I went upstairs, sat by her bed, held her hand and talked to her. I explained what happened again, explained why Mommy and Daddy had to put her to bed.  I acknowledged she was sad and she looked up at me and reiterated "Mommy, Nora sad".  Break. my. heart. again.  I resisted the urge to pick her up and hold her.  But instead readjusted her favorite lovies, tucked her in again, and told her i loved her.  She still had tears in her eyes, but took one hand and reached out to my face and touched my cheek, she told me she loved me and sweet dreams, then snuggled up to Meow and closed her eyes.  I walked out again, and that was it.  Not a sound.  

Success?? who knows? will she eat tomorrow?  who knows?   But that's really not the point of all of this.  the point is I am 37 weeks pregnant and my emotions are playing with my head.  I can't tell the big problems from the small, i can't keep my heart from messing with what i know is right.  Really.  This is driving me crazy.  

I look back at posts i had from when i was pregnant with the twins.  They were funny.  I had ridiculous stories, and funny experiences. It's definitely a different ball game this time.  Maybe it's the time---we did just move away from our home and friends of 6 years, we're in a new town trying to make new friendships and connections,  we're working hard trying to get a house just perfect (though it's hardly so) all before this baby comes, all while trying to find a balance with our families and friends just a few hours away now and still find time to spend together just the 4 of us --having some fun times as well as trying to create a routine so the kids can have a since of security and a feeling of home again.  

It's a lot.  

It's also what Army Life is all about. And i know that. 

Add on an emotional pregnant woman...you have me right now. 

and that my friends is probably the biggest reason for my blogging drought.  It'll pick up again, as will I.  Just give me time to settle--which may still be awhile, i'm aware.  

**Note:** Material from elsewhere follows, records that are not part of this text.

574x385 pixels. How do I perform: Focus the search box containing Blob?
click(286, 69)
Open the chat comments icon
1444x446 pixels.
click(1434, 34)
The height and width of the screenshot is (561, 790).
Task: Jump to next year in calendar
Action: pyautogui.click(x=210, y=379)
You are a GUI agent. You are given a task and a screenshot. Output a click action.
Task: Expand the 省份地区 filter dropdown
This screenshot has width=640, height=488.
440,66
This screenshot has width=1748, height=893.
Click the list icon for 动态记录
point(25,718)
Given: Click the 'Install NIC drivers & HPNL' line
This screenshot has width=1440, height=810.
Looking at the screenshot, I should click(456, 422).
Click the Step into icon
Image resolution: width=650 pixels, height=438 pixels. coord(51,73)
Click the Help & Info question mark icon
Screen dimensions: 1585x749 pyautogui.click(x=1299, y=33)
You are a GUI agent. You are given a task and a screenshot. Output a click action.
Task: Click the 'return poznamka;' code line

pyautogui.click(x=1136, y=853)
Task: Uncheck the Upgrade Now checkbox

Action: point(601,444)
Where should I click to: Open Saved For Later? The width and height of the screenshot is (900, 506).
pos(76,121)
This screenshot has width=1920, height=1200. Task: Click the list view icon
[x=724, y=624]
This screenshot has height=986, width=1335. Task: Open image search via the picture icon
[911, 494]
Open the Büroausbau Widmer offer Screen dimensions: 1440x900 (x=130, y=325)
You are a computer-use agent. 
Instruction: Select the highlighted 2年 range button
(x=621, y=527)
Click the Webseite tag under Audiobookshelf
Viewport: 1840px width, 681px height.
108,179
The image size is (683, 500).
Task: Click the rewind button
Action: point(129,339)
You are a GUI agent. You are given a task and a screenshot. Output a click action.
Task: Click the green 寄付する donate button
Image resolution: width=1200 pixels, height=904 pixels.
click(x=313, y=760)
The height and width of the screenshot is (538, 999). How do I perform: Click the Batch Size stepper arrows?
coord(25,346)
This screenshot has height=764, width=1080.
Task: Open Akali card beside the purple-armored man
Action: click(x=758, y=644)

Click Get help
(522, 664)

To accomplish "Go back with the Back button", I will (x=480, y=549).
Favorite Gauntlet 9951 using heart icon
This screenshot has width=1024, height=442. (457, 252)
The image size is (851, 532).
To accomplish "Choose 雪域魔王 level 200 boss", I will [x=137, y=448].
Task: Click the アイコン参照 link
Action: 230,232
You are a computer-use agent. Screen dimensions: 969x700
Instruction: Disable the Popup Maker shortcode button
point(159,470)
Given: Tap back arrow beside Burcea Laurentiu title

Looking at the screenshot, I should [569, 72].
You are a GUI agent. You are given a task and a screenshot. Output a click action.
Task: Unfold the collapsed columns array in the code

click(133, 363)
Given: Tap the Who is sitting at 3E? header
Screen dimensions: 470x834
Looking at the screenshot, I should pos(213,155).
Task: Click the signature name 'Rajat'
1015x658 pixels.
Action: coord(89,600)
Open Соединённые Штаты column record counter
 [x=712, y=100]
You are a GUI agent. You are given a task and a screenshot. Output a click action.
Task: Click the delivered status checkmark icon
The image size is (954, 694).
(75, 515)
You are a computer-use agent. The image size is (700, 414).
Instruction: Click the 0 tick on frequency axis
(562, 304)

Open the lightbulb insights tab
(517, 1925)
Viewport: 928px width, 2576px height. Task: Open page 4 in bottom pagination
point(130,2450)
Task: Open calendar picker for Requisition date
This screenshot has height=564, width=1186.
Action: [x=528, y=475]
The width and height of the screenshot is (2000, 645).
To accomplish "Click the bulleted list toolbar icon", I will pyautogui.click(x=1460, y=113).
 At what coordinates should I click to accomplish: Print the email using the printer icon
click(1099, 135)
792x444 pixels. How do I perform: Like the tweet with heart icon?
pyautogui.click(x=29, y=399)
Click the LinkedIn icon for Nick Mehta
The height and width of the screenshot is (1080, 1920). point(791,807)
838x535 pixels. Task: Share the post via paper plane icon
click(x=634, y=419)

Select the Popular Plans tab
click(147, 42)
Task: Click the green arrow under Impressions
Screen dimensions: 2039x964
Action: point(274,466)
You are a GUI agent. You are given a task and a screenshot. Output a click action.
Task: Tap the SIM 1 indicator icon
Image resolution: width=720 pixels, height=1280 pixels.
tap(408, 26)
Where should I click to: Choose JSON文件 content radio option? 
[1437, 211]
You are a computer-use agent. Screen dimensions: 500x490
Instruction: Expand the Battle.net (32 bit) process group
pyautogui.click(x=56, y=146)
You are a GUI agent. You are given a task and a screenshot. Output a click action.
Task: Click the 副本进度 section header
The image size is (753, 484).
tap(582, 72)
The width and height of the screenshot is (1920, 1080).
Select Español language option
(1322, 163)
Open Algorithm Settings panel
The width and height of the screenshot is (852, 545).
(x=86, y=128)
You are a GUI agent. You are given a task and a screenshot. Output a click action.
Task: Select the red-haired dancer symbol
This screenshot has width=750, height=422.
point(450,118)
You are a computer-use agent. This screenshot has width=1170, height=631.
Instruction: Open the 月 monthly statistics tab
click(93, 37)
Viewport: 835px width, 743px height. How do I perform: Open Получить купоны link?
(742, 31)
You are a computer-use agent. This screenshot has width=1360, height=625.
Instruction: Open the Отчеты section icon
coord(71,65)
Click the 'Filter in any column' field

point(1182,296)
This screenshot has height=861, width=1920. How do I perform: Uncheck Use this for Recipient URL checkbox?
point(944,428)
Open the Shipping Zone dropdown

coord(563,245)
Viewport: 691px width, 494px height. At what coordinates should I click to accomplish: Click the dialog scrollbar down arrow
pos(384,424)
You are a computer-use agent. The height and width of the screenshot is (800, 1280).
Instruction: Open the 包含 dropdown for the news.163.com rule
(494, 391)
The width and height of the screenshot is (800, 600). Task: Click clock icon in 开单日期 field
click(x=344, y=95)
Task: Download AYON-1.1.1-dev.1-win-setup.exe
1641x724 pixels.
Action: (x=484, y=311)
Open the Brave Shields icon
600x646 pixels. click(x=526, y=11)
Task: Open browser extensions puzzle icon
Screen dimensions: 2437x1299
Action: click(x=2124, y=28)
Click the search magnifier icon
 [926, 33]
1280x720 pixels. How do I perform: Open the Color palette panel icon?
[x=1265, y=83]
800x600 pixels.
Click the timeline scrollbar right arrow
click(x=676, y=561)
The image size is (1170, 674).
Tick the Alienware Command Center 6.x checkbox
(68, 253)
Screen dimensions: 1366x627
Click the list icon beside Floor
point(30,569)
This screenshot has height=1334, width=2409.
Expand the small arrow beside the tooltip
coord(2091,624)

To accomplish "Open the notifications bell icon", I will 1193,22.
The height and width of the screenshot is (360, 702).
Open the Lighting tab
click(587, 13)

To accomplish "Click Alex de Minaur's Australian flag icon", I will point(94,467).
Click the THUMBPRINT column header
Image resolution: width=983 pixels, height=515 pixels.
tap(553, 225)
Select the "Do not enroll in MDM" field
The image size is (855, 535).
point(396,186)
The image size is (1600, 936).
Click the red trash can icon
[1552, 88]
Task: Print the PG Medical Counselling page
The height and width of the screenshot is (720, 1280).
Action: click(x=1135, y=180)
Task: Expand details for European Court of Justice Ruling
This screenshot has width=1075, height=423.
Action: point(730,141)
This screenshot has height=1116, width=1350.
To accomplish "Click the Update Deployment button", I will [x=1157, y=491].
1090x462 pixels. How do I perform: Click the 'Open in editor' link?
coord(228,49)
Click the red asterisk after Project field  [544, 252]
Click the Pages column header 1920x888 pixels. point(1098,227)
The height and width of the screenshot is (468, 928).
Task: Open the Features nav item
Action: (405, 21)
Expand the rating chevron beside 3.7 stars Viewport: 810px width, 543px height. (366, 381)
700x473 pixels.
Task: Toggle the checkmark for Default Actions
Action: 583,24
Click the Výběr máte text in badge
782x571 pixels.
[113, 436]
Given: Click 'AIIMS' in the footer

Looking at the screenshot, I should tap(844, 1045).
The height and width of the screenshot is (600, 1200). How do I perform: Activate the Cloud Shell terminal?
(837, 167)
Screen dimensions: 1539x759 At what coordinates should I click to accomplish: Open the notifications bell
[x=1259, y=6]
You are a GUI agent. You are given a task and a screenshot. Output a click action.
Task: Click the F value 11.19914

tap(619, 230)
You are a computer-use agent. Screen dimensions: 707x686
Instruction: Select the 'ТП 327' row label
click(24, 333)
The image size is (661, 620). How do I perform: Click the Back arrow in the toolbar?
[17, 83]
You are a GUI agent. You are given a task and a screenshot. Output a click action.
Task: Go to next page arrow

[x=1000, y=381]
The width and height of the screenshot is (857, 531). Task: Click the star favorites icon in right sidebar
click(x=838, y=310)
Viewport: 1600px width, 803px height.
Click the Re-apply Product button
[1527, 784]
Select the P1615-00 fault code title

I gotta give a shout out to the best husband in the world.  He's been great. Trying to be as supportive as possible to me, as well as picking up the slack where i physically can't do so much anymore, all the while learning his new job and doing house project after house project.  He's our real life energizer bunny.  and i love him.  a lot.  

3 comments:

Ada said...

I felt the same way when I was pregnant with Henry. It still breaks my heart when she cries for me. Her and Nora sound VERY similar. It is hard to discipline when they only do one thing wrong all day and in your head you know you are doing the right thing, but your heart does break! I think there is a bit of feeling like your lives will never be the same after the baby (in a good way) but it will never just be you and the twins. I think my emotions were very much about almost mourning the end if this stage and realizing that ada is growing up and fretting over he adjustment and worrying how I would handle the added crazy. Honestly - even after pregnancy - even now- I am more tender hearted and more emotional than before. I am not sure why - but I have learned to just cuddle when she needs to cuddle (stay firm in her punishment) but just give her te extra love/encouragement for the next time she has to make a decision. You are such a good momma and those kids are so very lucky to have you! I hope your next few weeks go well and you have a easy/fast/wonderful labor:)

Anonymous said...

I totally know how your feeling. It is totally different when you have kids while pregnant too. Emotions are all over. Just hang on not too much longer!

Unknown said...

Love you too babe! Thanks for the shout out!